HOW TO COMPLETE THIS TASK: Go to the line below containing "This screenshot has height=697, width=1568." and print exactly from there through the line containing "Task: Open Account filters with plus button", both included. Print nothing else.

SUPPLIED MATERIAL:
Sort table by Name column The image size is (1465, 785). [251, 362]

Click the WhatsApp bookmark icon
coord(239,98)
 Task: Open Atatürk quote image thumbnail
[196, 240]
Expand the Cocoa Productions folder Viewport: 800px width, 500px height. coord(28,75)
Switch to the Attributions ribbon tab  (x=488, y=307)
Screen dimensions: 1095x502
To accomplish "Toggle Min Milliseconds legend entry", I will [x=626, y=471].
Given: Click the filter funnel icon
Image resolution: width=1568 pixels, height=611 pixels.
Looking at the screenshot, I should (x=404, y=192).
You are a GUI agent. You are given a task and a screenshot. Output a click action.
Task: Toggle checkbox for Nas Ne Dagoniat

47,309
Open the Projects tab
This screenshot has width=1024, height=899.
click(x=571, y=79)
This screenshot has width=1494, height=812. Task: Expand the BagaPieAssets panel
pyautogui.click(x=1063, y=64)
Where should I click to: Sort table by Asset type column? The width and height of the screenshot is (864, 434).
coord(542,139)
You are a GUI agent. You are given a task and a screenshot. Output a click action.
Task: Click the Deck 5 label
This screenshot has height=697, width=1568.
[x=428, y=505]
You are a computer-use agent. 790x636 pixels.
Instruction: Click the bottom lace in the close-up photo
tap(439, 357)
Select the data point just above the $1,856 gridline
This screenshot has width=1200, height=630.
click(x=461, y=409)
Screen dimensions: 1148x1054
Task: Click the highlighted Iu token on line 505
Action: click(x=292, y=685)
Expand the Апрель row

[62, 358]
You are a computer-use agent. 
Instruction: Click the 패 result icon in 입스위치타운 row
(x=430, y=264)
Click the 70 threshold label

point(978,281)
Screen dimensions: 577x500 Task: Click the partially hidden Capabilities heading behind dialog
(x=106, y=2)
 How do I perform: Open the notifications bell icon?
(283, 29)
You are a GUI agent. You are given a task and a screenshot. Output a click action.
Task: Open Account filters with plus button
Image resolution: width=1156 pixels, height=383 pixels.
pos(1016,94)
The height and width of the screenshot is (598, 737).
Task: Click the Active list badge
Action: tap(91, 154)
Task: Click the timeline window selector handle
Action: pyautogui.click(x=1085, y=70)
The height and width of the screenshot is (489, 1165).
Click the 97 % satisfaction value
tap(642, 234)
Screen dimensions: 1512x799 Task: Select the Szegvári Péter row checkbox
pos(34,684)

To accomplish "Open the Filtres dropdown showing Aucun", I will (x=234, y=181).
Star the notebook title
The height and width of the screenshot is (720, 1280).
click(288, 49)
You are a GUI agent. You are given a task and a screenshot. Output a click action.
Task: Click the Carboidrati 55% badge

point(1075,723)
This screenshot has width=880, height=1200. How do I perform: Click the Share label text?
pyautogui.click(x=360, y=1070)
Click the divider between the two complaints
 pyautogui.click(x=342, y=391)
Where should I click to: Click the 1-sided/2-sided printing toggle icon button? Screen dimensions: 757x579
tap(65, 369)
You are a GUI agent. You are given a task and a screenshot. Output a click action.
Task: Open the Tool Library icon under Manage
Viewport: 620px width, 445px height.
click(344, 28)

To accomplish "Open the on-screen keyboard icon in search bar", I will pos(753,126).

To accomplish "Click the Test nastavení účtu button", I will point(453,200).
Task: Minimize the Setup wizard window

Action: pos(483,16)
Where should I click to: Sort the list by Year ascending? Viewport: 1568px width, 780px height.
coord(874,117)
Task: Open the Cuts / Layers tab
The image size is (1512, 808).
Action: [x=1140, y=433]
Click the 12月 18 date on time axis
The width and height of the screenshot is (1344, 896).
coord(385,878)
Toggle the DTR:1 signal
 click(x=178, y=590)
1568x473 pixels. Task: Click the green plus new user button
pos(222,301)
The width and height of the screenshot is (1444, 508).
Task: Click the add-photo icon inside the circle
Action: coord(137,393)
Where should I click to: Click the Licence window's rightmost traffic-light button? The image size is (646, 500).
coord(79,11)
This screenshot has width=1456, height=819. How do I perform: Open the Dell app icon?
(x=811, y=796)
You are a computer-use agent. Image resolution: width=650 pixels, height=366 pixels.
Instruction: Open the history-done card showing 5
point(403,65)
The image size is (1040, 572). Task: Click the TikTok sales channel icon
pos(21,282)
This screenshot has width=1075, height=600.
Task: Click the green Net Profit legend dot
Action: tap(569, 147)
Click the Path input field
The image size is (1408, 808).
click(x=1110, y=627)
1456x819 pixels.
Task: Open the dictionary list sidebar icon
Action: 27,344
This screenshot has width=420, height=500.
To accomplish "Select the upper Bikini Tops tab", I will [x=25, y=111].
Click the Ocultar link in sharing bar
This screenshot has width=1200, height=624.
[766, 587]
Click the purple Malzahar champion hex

WRITTEN SOLUTION:
This screenshot has height=697, width=1568.
[x=428, y=505]
You are a computer-use agent. 790x636 pixels.
Instruction: Click the bottom lace in the close-up photo
tap(439, 357)
Select the data point just above the $1,856 gridline
This screenshot has width=1200, height=630.
click(x=461, y=409)
Screen dimensions: 1148x1054
Task: Click the highlighted Iu token on line 505
Action: click(x=292, y=685)
Expand the Апрель row

[62, 358]
You are a computer-use agent. 
Instruction: Click the 패 result icon in 입스위치타운 row
(x=430, y=264)
Click the 70 threshold label

point(978,281)
Screen dimensions: 577x500 Task: Click the partially hidden Capabilities heading behind dialog
(x=106, y=2)
 How do I perform: Open the notifications bell icon?
(283, 29)
You are a GUI agent. You are given a task and a screenshot. Output a click action.
Task: Open Account filters with plus button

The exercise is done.